Crop and Conflict: Exploring the impact of Inequality in Agricultural Production on Conflict Risk
59 Pages Posted: 25 Jun 2019
Date Written: June 24, 2019
Recent attempts to find a robust empirical correlation between climate variability, crop production and civil conflict risk have been quite inconclusive. In this paper, we argue that the ambiguity in empirical findings may be partly due to a general tendency to treat agricultural production in absolute terms, while neglecting the importance of the relative deprivation triggered by unequal distribution in crop yields across locations and between groups. To test this hypothesis, we rely on high-resolution global gridded data on the local yield of four main crops for the period 1981-2017, and calculate the level of inequality in crop production by means of a Gini index using the grid-cell information on yearly crop yields both at the country level and between identity based groups (regional and ethnic). In addition, for each level of spatial disaggregation, we compute the Gini coefficient using information on crop production from rural grid-cells only. Our results reveal a strong and robust association between crop inequality and the probability of conflict outbreak.

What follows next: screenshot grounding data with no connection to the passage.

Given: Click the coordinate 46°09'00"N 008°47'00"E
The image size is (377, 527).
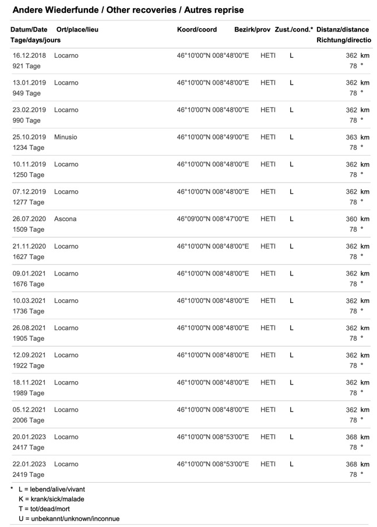Looking at the screenshot, I should pyautogui.click(x=213, y=219).
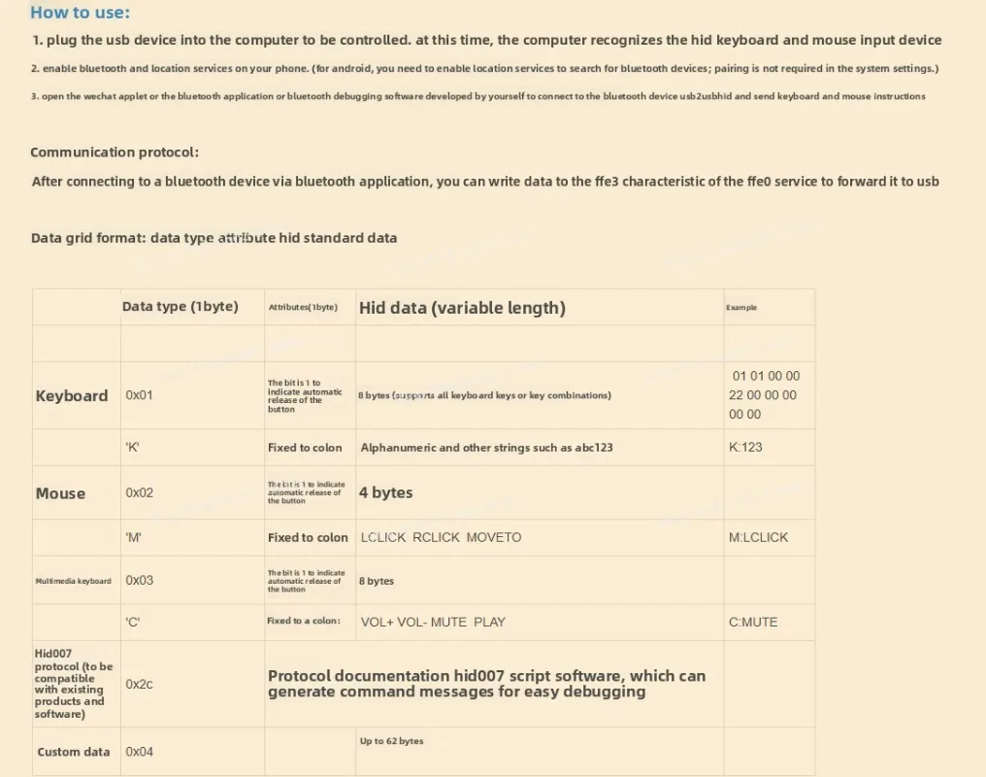986x777 pixels.
Task: Select the 'Communication protocol:' heading text
Action: [115, 152]
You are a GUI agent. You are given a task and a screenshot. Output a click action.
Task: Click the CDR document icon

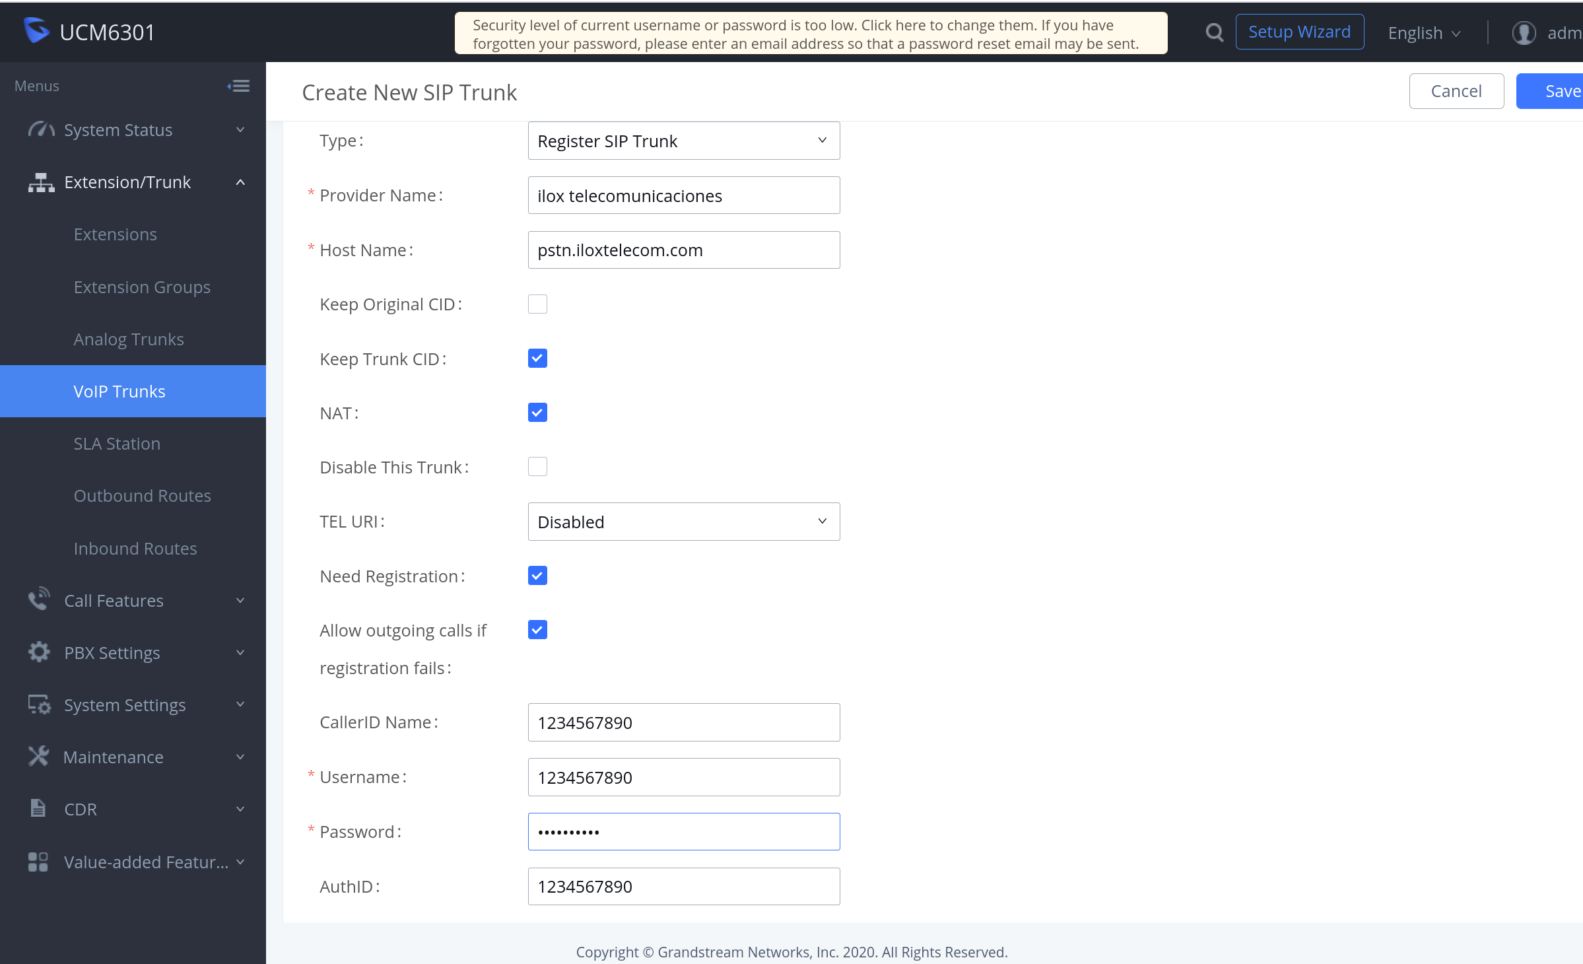point(38,808)
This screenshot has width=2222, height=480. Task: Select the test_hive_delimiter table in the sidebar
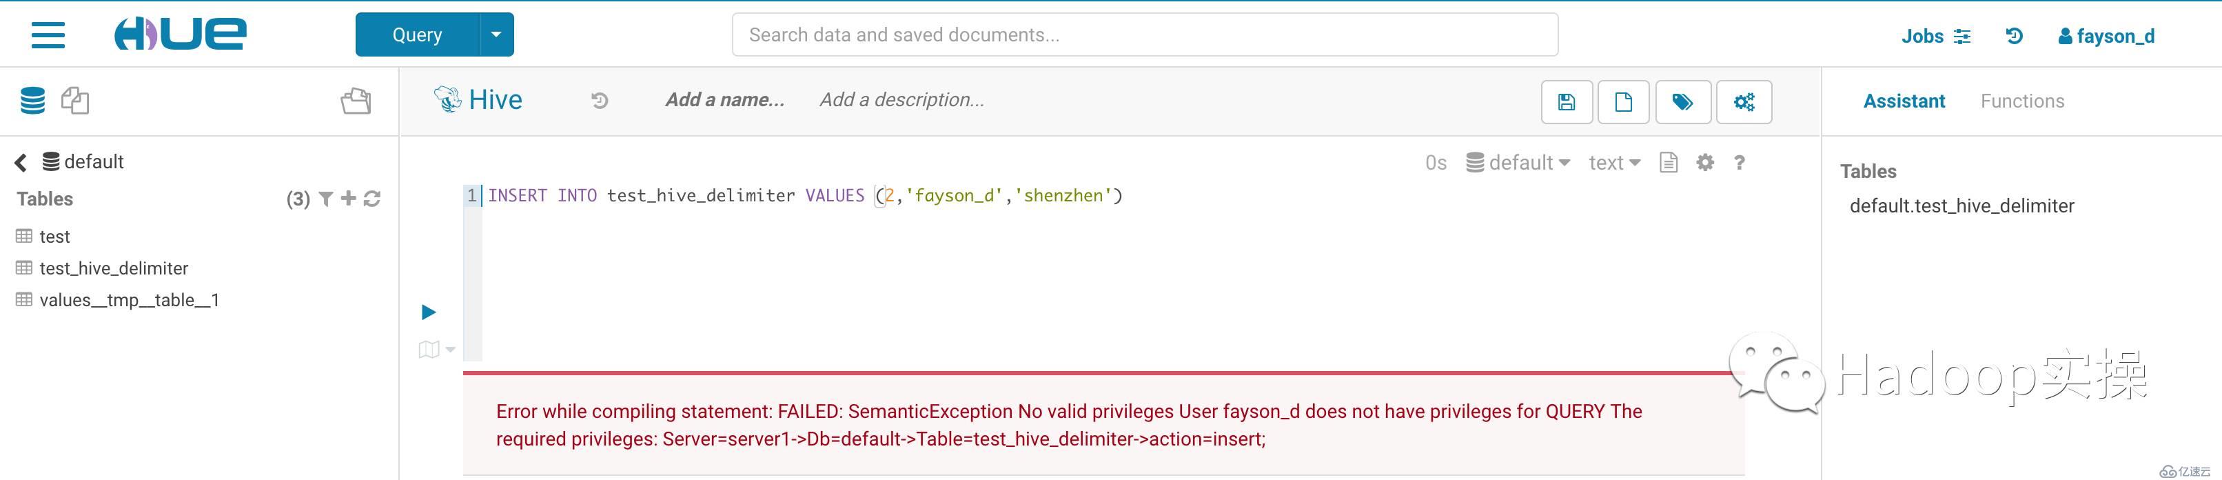point(113,268)
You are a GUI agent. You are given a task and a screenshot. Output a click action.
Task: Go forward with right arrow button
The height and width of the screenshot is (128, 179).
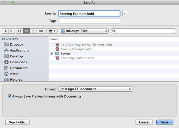12,31
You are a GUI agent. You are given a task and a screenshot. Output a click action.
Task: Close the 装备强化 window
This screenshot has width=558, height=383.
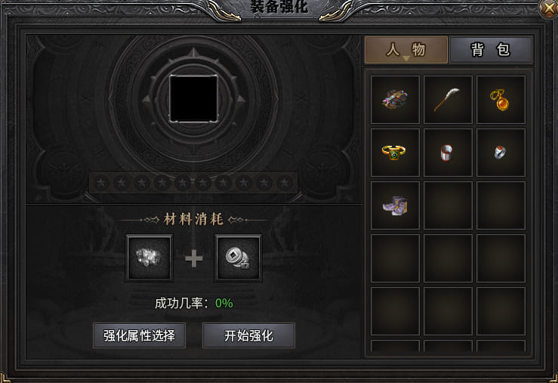point(548,8)
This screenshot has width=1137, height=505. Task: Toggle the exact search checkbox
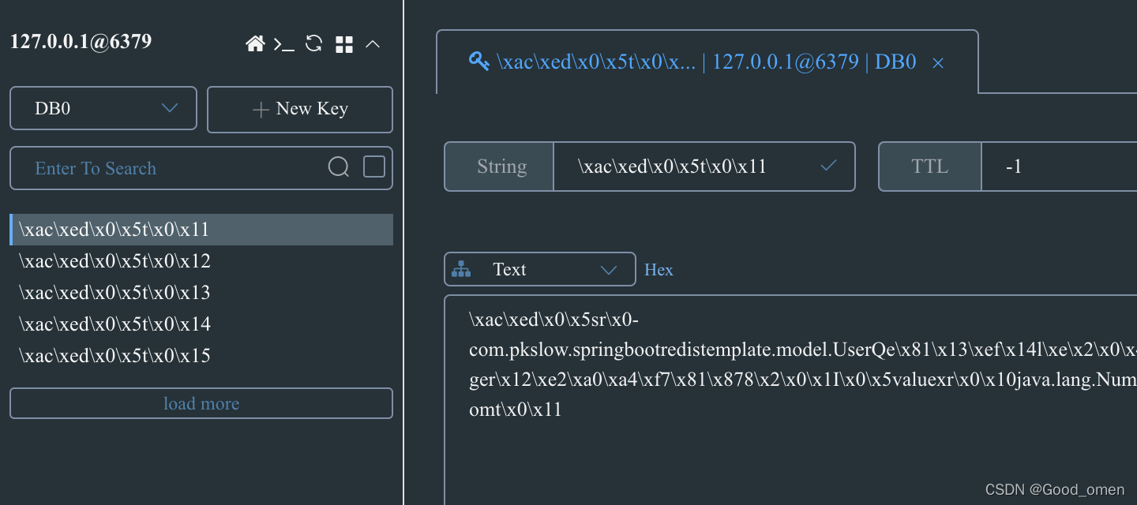tap(374, 166)
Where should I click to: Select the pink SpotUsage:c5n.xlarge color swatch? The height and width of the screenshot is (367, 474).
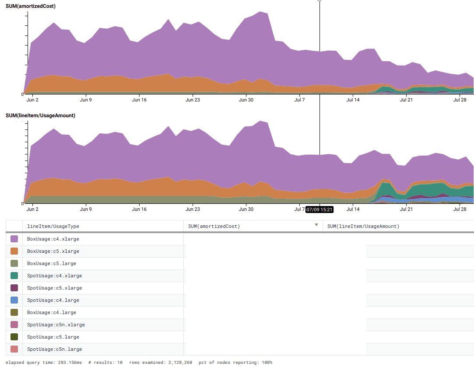14,325

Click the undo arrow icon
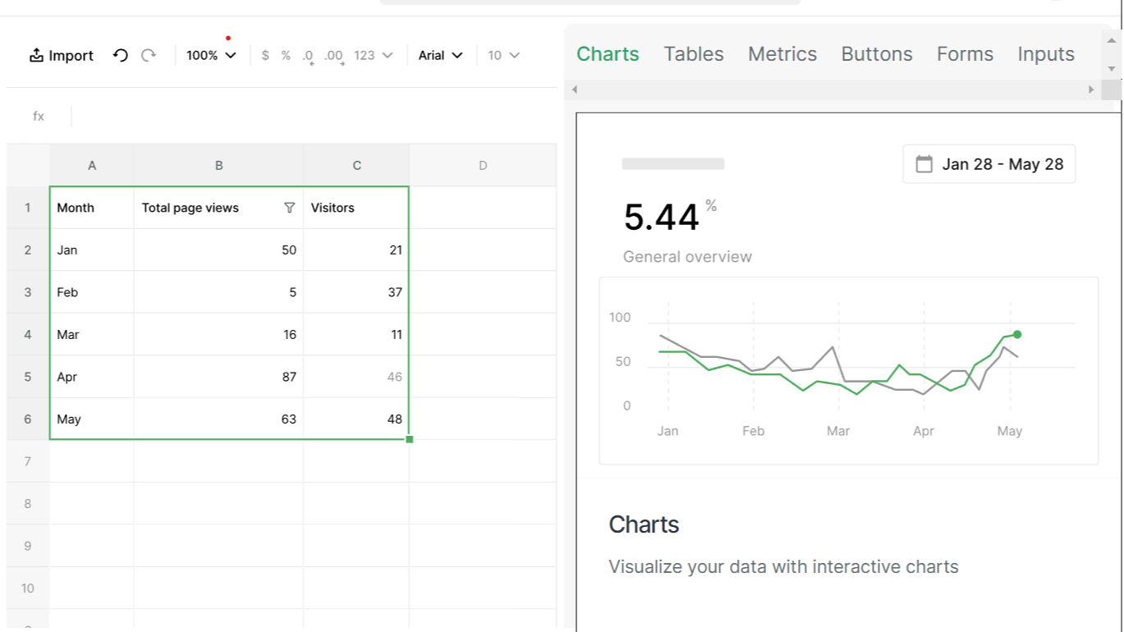coord(121,55)
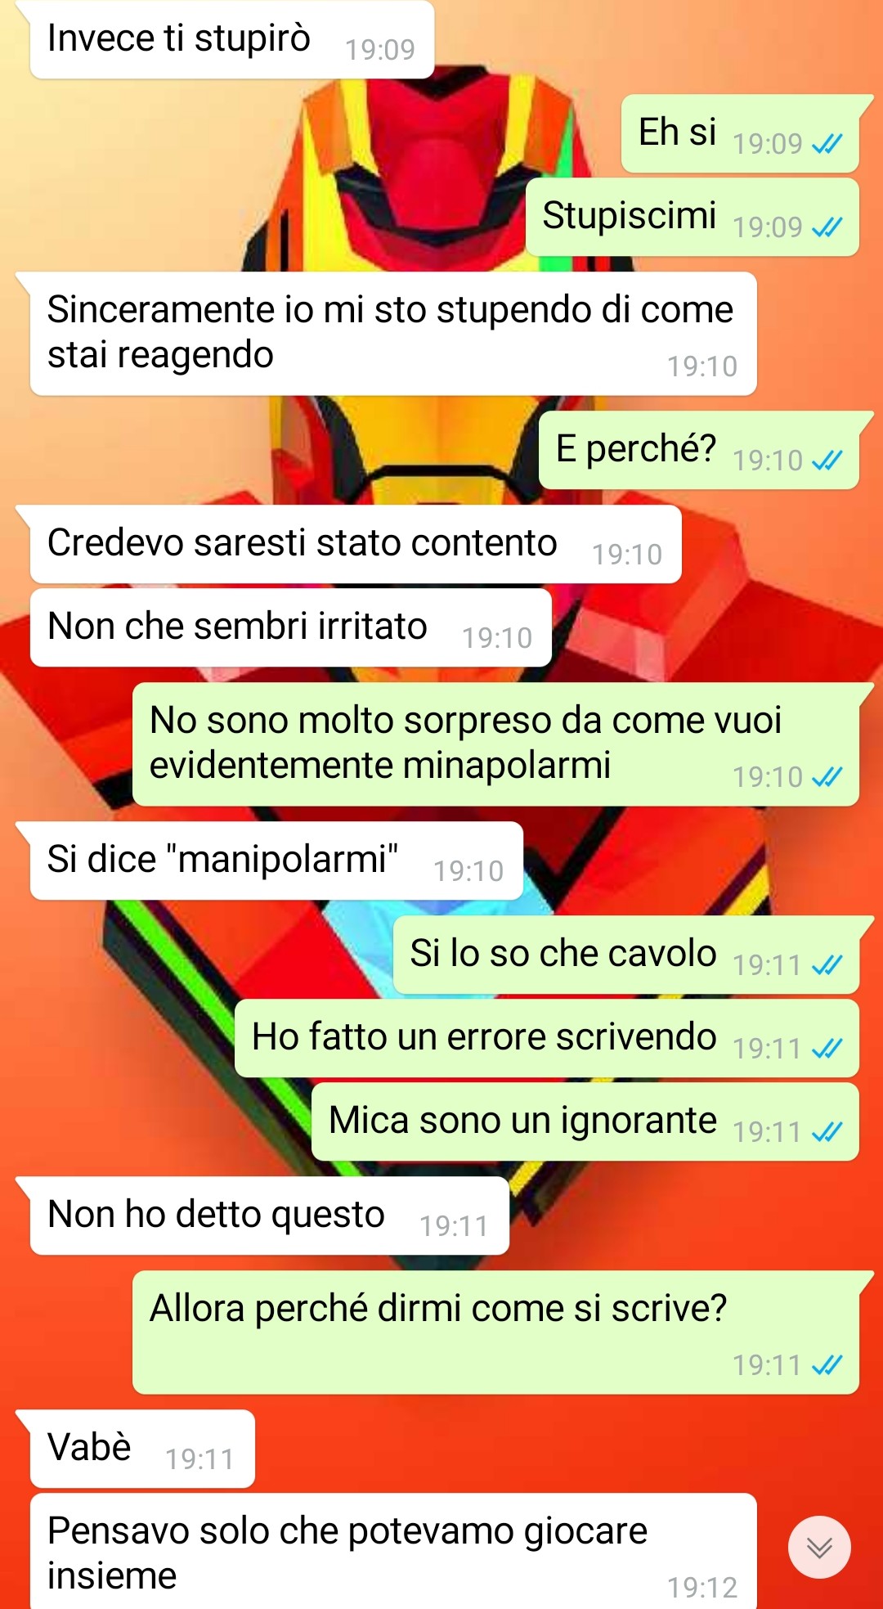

This effect is particularly pronounced in the case of inequality among rural areas. Climatic variability, on the other hand, is shown not to increase significantly the destabilizing effect of crop inequality. We also find that akin ethnic competition and discrimination along ethnic lines represent good predictors of conflict outbreak, especially in the case of ethnic conflicts, and when the between-group inequality in crop production is calculated along ethnic boundaries.